Le basi di calcolo utilizzate per determinate il premio commisurato all'assicurazione di una rendita da infortunio comprendono, ha ricordato il presidente dell'Inail, dati contabili retrospettivi riferiti a diversissime classi di rischio, e sono riferiti all'intero universo nazionale del mercato del lavoro. Non solo. La revisione del premio è periodica e legata all'andamento infortunistico osservato, per garantirne il massimo di adeguatezza e proporzionalità. Siamo fin qui nella logica di come si "prezza" un rischio che appartiene anche al privato, si pensi ai meccanismi di bonus-malus tipici dell'Rc auto, senza dimenticare però che in Italia l'anno passato hanno circolato, secondo l'Aci, 4,2 di veicoli senza assicurazione, tra cui 2,8 milioni di automobili (l'8% del totale).

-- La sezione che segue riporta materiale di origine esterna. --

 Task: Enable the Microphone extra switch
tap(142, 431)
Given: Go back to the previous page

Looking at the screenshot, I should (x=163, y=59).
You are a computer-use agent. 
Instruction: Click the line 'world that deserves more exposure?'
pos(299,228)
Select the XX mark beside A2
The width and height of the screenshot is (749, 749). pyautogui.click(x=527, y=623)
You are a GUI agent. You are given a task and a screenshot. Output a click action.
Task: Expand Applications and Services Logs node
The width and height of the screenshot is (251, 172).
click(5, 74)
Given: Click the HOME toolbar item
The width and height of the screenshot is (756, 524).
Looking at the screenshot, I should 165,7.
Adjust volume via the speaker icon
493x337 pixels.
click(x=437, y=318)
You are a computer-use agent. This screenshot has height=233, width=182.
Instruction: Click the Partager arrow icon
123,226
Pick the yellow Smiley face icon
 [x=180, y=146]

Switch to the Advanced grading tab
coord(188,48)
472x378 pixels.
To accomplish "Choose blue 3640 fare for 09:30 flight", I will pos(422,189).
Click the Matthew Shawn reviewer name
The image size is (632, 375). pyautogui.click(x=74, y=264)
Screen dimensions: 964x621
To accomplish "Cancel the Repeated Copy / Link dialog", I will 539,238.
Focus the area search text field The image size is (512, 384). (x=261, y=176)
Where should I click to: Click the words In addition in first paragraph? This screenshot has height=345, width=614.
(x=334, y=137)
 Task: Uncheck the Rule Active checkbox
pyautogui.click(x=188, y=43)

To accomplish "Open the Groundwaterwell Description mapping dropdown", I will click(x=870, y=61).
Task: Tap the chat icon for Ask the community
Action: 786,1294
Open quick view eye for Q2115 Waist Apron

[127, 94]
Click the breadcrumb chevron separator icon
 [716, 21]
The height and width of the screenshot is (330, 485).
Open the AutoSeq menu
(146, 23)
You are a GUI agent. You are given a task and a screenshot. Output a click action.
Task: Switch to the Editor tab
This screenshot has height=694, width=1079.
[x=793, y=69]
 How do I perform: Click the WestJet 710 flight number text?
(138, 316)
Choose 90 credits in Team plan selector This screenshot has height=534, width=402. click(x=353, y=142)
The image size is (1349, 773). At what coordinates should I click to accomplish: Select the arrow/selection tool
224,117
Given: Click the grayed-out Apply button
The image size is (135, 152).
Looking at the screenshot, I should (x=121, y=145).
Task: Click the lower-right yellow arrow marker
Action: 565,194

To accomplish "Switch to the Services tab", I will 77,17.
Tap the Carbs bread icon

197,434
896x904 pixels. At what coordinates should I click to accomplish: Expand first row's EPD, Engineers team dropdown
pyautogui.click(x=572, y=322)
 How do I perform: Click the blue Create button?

Le argomentazioni si fanno più stringenti quando De Felice affronta l'ostacolo delle riserve tecniche che, secondo le definizioni della Direttiva Solvency II, corrispondono al valore attuale che un'impresa di assicurazione dovrebbe pagare se trasferisse tutte le sue obbligazioni assicurativa ad altra compagnia. Ebbene, le riserve Inail non rappresentano il valore attuale complessivo delle prestazioni dovute ai lavoratori infortunati ma il "valore di base della rendita iniziale", mentre gli adeguamenti per aggravamento dell'assicurato o per indicizzazione economica sono coperti a ripartizione con una quota dei premi incassati nell'anno. Come trasferire queste rendite "in-essere" ai privati? Altro argomento: l'automaticità delle prestazioni: se un lavoratore s'infortuna ha diritto all'assicurazione anche se il datore non ha pagato i premi. Un privato potrebbe sostenere quest'onere e come lo contabilizzerebbe? Ancora: come gestirebbe un privato gli effetti del ritardo di insorgenza di malattie o il riconoscimento, con effetto retroattivo, di nuove malattie professionali? Come risolvere i problemi tipici di un'assicurazione privata obbligatoria che tende ad escludere la copertura delle imprese più rischiose?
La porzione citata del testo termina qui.